[REQUIRED ACTIONS]
[1] In the post about Enfocus, how long has Enfocus spent in snapshot mode?
[2] In the post about Enfocus, swap "designers" for "artists" and give the passage from "2013-02-12 Thread ckirkendall" up to and including "than traditional workflow.".
[3] Finish out the next part of the post about Enfocus, picking up after its final sentence.

** EXTRACT PROVIDED follows **

2013-02-12 Thread ckirkendall
ClojureScript/Enfocus is being used by several people to build production 
software.  If you want an unbiased opinion you might hop on the Clojure IRC 
channel and chat with Robert Stuttaford(@RobStuttaford). He is currently a 
very active user.   Enfocus was originally envisioned to allow designers 
and developers to better integrate their skills than traditional workflow. 
 I originally envisioned the designer building a working prototype of a 
site using static html/css and then a developer could take these raw 
documents and use enfocus to make it dynamic.  It also provides a very 
clean declarative style to working with the dom.   

As far as support and bugs, I think we have done fairly well.  Enfocus has 
spent the last year in snapshot mode because I wanted to get enough real 
world usage to vet out bugs.  I am happy to report we are currently vetting 
the 1.0.0 release candidate and I personally feel its production grade at 
this point.   If you have any questions ping me on twitter @crkirkendall or 
post a message to enfocus users group.

** End of EXTRACT PROVIDED **
** GIVEN INFORMATION follows **

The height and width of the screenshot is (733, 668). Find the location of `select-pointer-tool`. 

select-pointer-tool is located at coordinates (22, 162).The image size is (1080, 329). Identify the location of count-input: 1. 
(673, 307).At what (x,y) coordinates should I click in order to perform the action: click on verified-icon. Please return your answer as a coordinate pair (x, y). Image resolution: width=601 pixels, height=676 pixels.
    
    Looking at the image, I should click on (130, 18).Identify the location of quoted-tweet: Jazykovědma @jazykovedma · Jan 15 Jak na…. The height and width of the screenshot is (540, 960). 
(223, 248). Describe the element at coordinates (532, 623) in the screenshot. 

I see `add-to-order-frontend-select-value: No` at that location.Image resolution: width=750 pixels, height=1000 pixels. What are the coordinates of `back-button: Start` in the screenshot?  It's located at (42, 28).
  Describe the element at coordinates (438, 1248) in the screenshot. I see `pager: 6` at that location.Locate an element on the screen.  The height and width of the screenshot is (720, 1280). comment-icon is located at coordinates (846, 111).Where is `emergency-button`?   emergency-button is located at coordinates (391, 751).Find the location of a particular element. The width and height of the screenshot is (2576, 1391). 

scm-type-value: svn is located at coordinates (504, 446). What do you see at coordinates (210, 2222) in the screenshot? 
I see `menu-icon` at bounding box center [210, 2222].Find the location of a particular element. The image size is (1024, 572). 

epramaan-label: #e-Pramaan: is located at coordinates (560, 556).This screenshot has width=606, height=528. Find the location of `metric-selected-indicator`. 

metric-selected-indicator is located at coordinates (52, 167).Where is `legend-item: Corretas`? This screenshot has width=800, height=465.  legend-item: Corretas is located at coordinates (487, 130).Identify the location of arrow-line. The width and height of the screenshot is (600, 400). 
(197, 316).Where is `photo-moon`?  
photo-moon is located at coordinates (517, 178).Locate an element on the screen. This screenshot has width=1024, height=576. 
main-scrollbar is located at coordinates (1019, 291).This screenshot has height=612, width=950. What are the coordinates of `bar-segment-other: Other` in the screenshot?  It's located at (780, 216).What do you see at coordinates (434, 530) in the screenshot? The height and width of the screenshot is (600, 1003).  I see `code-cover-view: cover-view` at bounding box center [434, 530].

** End of GIVEN INFORMATION **

[TASK-BY-TASK RESULTS]
[1] The last year.

[2]
2013-02-12 Thread ckirkendall
ClojureScript/Enfocus is being used by several people to build production 
software.  If you want an unbiased opinion you might hop on the Clojure IRC 
channel and chat with Robert Stuttaford(@RobStuttaford). He is currently a 
very active user.   Enfocus was originally envisioned to allow artists 
and developers to better integrate their skills than traditional workflow.

[3]
 http://groups.google.com/group/enfocus

Creighton Kirkendall

On Tuesday, February 12, 2013 7:22:03 AM UTC-5, faenvie wrote:

 hi clojure-users,

 as i am thinking about using enfocus (
 http://ckirkendall.github.com/enfocus-site/) for building
 up the clientside-logic for a new site, i am interested in reports of 
 people who have done so 
 already. i am esp curious about how the development-process works out and 
 what main-problems 
 are experienced, running the site.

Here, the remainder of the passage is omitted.